野崎孝訳の『ライ麦畑でつかまえて』は読んだことがあるが、実のところ村上春樹訳の『キャッチャー・イン・ザ・ライ』は読んだことが無い。しかし、村上春樹の語る『ライ麦』がどんなものかと気になって買ったのがこの本だ。
この本を読んでいて私が面白いと思ったのは、ヨーロッパの文学は成長小説が多いのに対してアメリカ文学は反成長的小説が多いと言っていた点だ。『ライ麦』の場合は主人公ホールデンが妹のフィービーのようなイノセントな存在を肯定し、大人たちなどを「インチキ野郎」と批判する。このように、イノセントな時代を称賛したりいつまでも青春時代で居たいというような文学が反成長小説である。

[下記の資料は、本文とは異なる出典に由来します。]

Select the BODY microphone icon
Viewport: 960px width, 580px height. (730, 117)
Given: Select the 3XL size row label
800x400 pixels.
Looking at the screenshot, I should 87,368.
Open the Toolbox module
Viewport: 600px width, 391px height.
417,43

また、村上春樹はカポーティも反成長的だと言っているが、サリンジャーのホールデンがイノセントな子供時代と大人の間にある思春期なのに対し、カポーティの場合は思春期という時期が存在せず、「イノセント」か「イノセントじゃない」かに二極化されているというのがなるほどと思った。

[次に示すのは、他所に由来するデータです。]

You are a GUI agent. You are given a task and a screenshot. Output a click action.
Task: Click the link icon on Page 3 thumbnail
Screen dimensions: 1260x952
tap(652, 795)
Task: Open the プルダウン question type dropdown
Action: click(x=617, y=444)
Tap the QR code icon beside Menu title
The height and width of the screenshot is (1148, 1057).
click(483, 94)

私は常日頃から主人公が成長していく小説は好きじゃないと言っている。漫画や映画ならそれでも良いかもしれないと思うが、小説だとなんだか説教じみていて面白くない。しかも主人公が成長する話の場合、主人公に何らかの試練を与えて~という風に話を組み立てていかなければならない。まあようするに私は根っからの純文学好きであり、エンタメ小説は好かないのだ。(SFとなると話は別だが)そんな訳で、これを読んで、どうりで自分はアメリカ文学が好きなわけだと納得した。そして村上春樹の小説も、主人公が成長する小説ではないという点で好ましいのだなと思った。ちなみに『罪と罰』なんかは、主人公が成長するのではなく、駄目になっている状態から復活していく復活小説なのではないかと私は考えている。

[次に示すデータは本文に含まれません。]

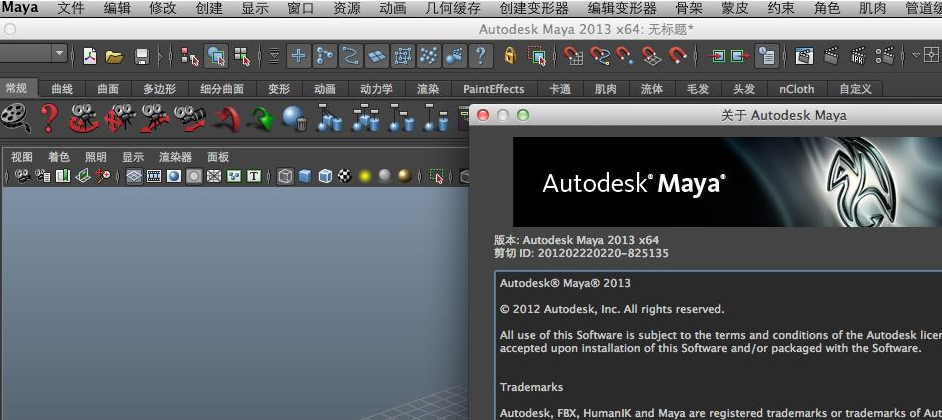Viewport: 942px width, 420px height.
Task: Open scene with the folder icon
Action: tap(115, 56)
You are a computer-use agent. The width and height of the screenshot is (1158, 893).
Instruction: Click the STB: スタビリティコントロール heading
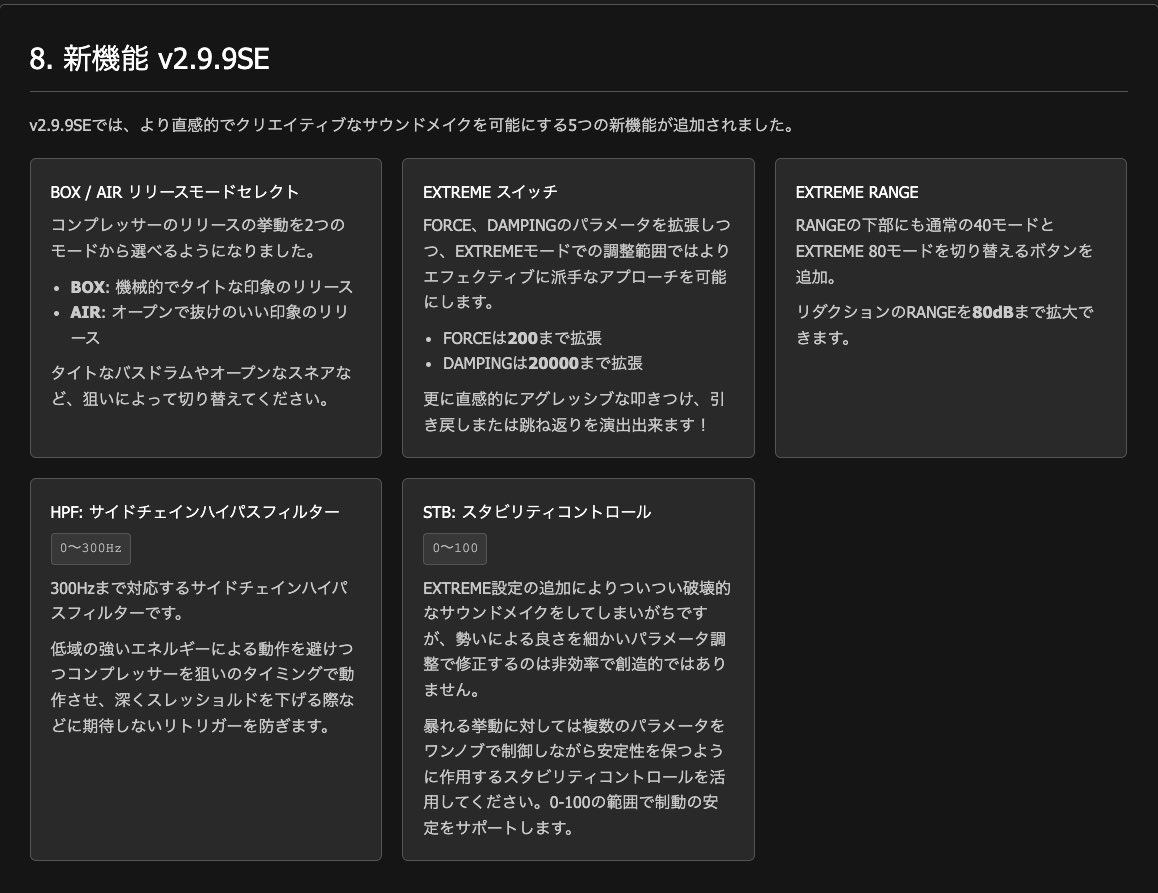536,511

ところで私は少年というモチーフが大好きであり、少年が出てくる小説ならなんでも気になってしまうが、偶に「少年」と書いてあって意気揚々と読んでみると、高校生の話だったりして「騙された」と感じる。私の考えでは、高校生は「高校生」というジャンルであって「少年」ではないのだ。だけど『ライ麦』のホールデンは高校生であるが、イノセントへの憧れを持つ。そういう点で私は『ライ麦』を少年小説というカテゴリーに入れているのだった。